@richard-damon - If I understand correctly, whether IO is task-specific is controlled by a newlib build option (see below). The copy below is from an NXP project. Rob’s setup has the same undefined control.
/* Define to move the stdio stream FILE objects out of struct _reent and make
them global. The stdio stream pointers of struct _reent are initialized to
point to the global stdio FILE stream objects. */
/* #undef _WANT_REENT_GLOBAL_STDIO_STREAMS */
If _WANT_REENT_GLOBAL_STDIO_STREAMS is not "#undef"ed (and of course assuming ST didn’t define it somewhere else), then does that mean that by default each task, under newlib, has it’s own IO stream? Seems a bit pointless in a tiny embedded system where they will all fall over each other as they leave the UART/SWV/RTT whatever anyway.
But even if there is a point, Shirley deleting said buffer when the task exits is a kind of obvious thing to do, unless this harks back to the “what’s a thread?” days of newlib?
To close this one off, having spent a day working through all my tests compensating for the 1468/1032 byte leak in the STM32F4/newlib case, I’ve just run the same tests on NRF52/newlib and they show no such leakage.
I conclude from this that the problem lies with however ST built their newlib, so nothing for you guys to worry about at all; another ST gotcha to note @dnadler.
Thanks again for all your remarkably swift support.
It’s using GNU Tools ARM Embedded (9 2019-q4-major), newlib.h and _newlib_version.h atttached newlib_nrf52.zip (2.1 KB).
_WANT_REENT_GLOBAL_STDIO_STREAMS is not being undefined so if the #define is being generated by the newlib build process it is probably being defined. If you see what I mean… :-).
I just posted a new thread ( ht tps://forums.freertos.org/t/ memory-leak-using-snprintf-with-floats/13259/2 )and was directed here.
I think I’m having the same issue, and was hoping that someone may have a resolution nearly a year later.
Does it make more sense to switch to this thread, or stick with my own?

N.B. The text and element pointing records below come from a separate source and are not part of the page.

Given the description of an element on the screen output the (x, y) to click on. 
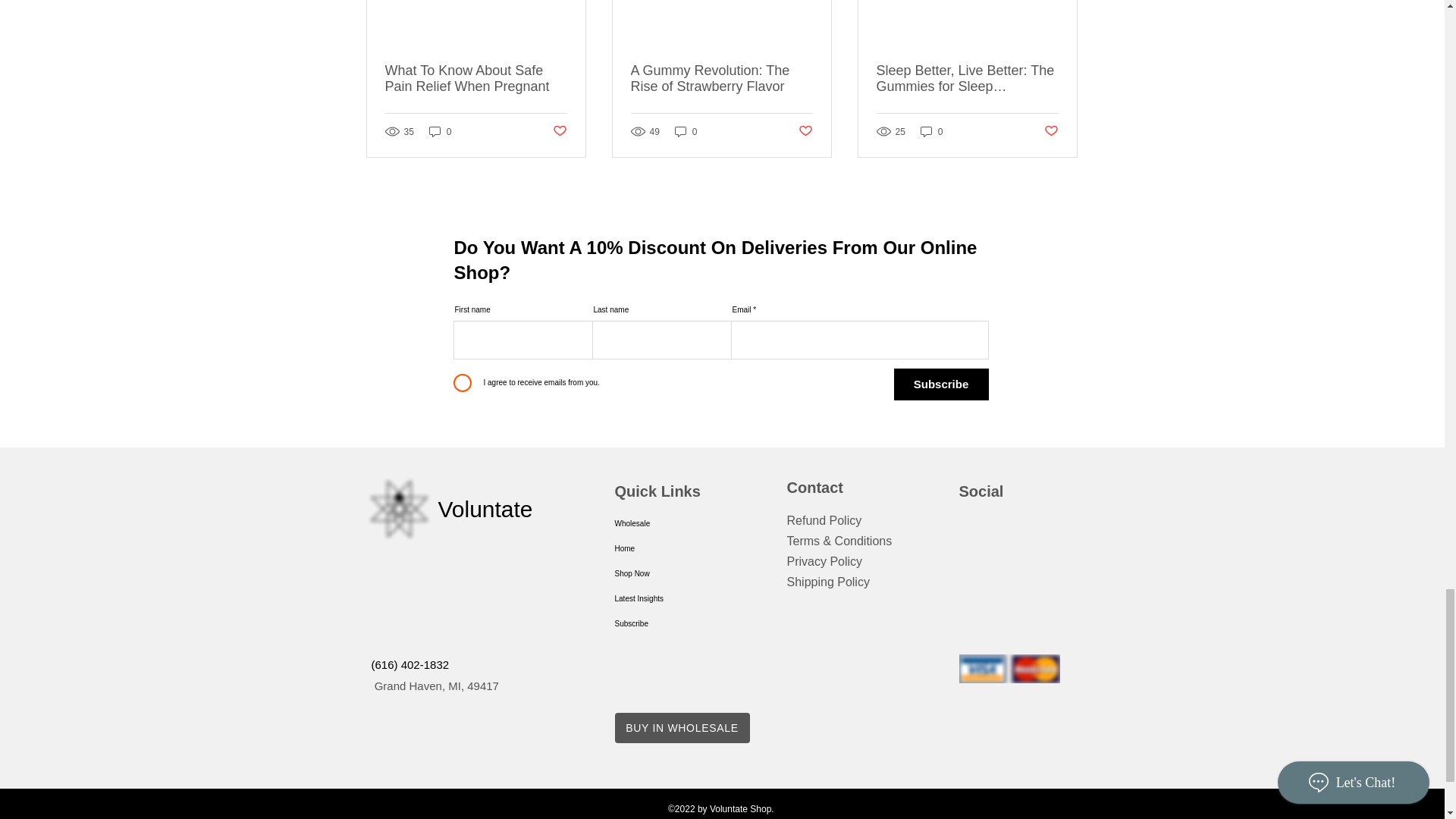
Subscribe (674, 623)
0 (685, 131)
Sleep Better, Live Better: The Gummies for Sleep Revolution (967, 79)
Latest Insights (674, 598)
A Gummy Revolution: The Rise of Strawberry Flavor (721, 79)
Wholesale (674, 523)
Post not marked as liked (804, 131)
Home (674, 548)
Subscribe (940, 384)
Post not marked as liked (1050, 131)
0 (931, 131)
Voluntate (485, 508)
0 (440, 131)
Shop Now (674, 573)
Given the description of an element on the screen output the (x, y) to click on. 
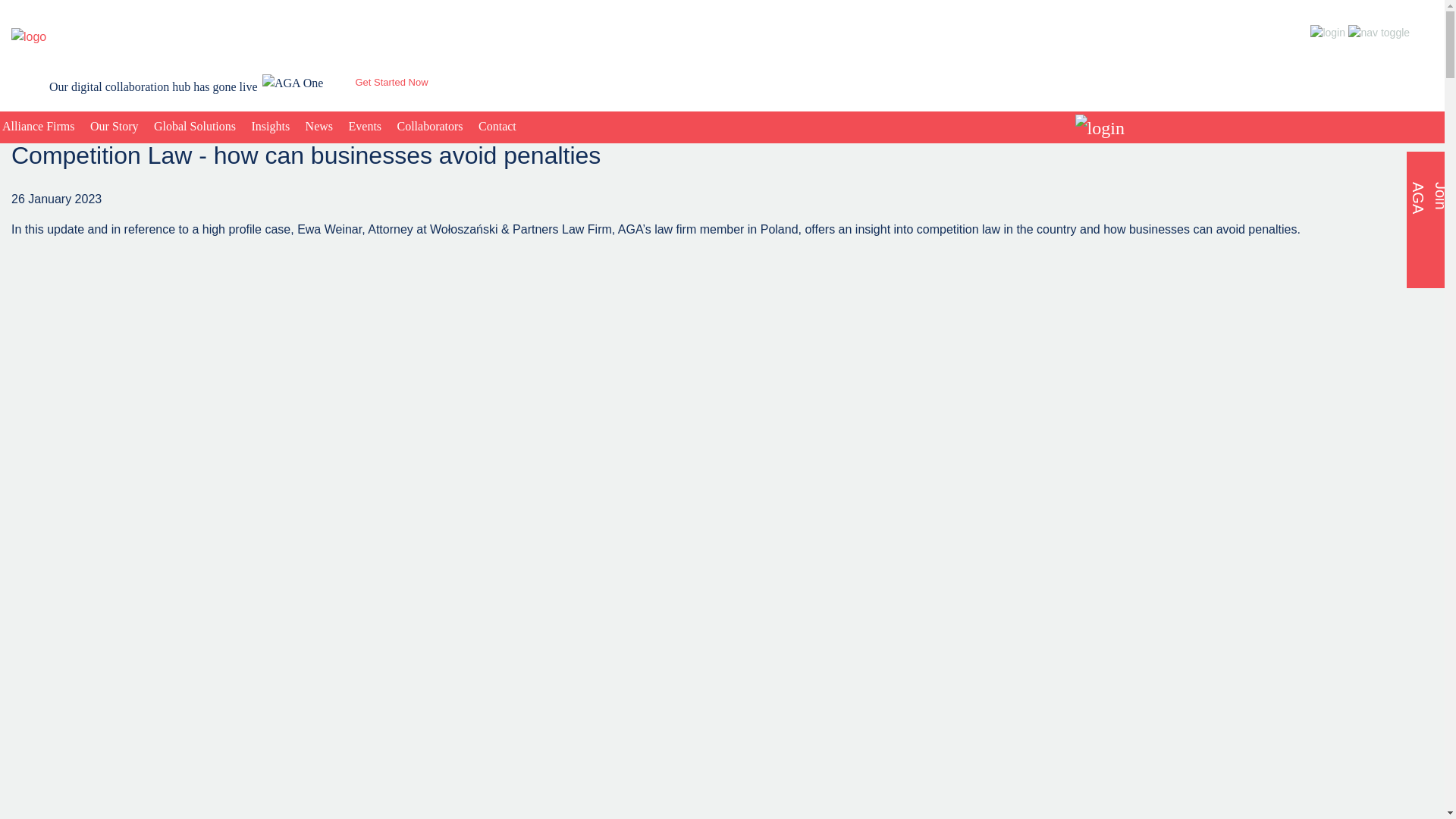
Alliance Firms (40, 126)
Events (365, 126)
Alliance Firms (40, 126)
Global Solutions (194, 126)
Get Started Now (390, 82)
Global Solutions (194, 126)
News (319, 126)
Collaborators (429, 126)
Our Story (114, 126)
Insights (269, 126)
Contact (496, 126)
Our Story (114, 126)
Given the description of an element on the screen output the (x, y) to click on. 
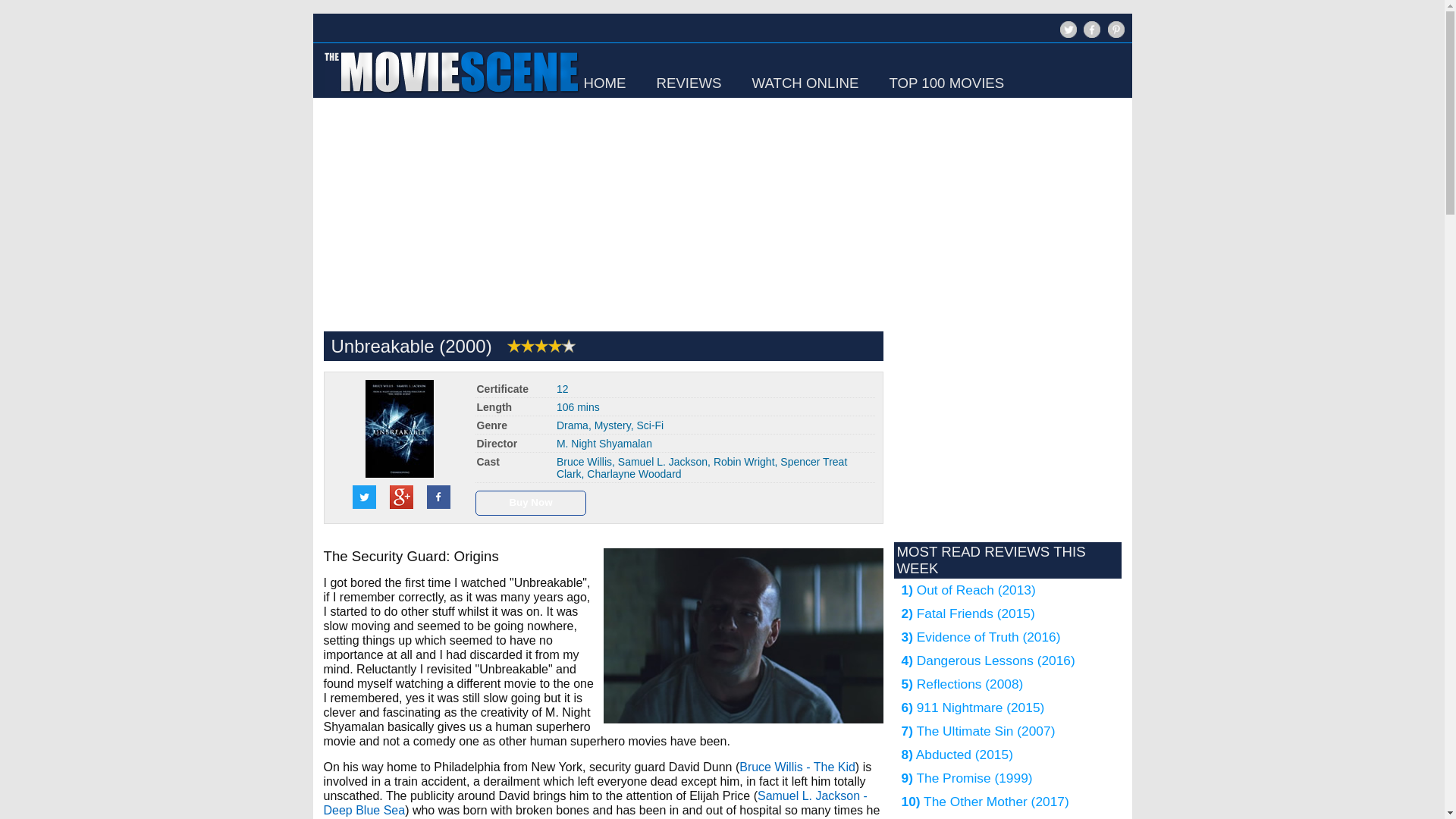
Share on Twitter (363, 496)
TOP 100 MOVIES (946, 83)
Like The Movie Scene on facebook (1090, 37)
Share on facebook (437, 496)
REVIEWS (688, 83)
Sci-Fi movies (649, 425)
Charlayne Woodard (633, 473)
Drama movies (572, 425)
Follow The Movie Scene on Twitter (1068, 29)
WATCH ONLINE (805, 83)
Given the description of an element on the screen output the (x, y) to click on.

I can confirm that the issue goes away if I change #define configUSE_NEWLIB_REENTRANT from 1 to 0, but I think that may have other undesired consequences, and isn’t a fix.
We looked into this a bit and found that when newlib is compiled with _LITE_EXIT (which is the case of the newlib binary provided by STMCubeIDE) the stdio streams are not closed when calling _reclaim_reent(). So if newlib was configured in such a way that it will dynamically allocate memory for the stdio streams, this memory will leak (this will happen when _REENT_SMALL is enabled, _REENT_GLOBAL_STDIO_STREAMS NOT enabled and _UNBUF_STREAM_OPT NOT enabled - maybe some more config that could affect dynamic allocation as well). So if you got this config you should be able to remove the memory leak by just closing the stdio streams when the FreeRTOS task is deleted. In our porting layer we have added a workaround when deleting a task that looks like this:
#if defined(__NEWLIB__) && defined(_LITE_EXIT) && defined(_REENT_SMALL) && \
!defined(_REENT_GLOBAL_STDIO_STREAMS) && !defined(_UNBUF_STREAM_OPT)
if (stdout) {
fclose(stdout);
}
if (stderr) {
fclose(stderr);
}
if (stdin) {
fclose(stdin);
}
#endif
But there is another thing that should be mentioned regarding STM32 newlib. With the newlib config above, FILE pointers (among other things used by the stdio streams) will be placed in a dynamically allocated global pool. If there are no FILE pointer currently free in this pool, newlib will allocate a new one. This means that the first time you call, for instance, printf() from a task newlib will likely allocate some FILE pointers. When you later on delete the FreeRTOS task these FILE pointers will not be deallocated, instead they are marked as “free” (that is if you call fclose like the suggested patch) so that they can be re-used for some other task. I.e. this might look like a memory leak, but if you then add a second task and call printf() you will see that this time newlib will reuse the FILE pointers created by the first task and no new memory should be allocated.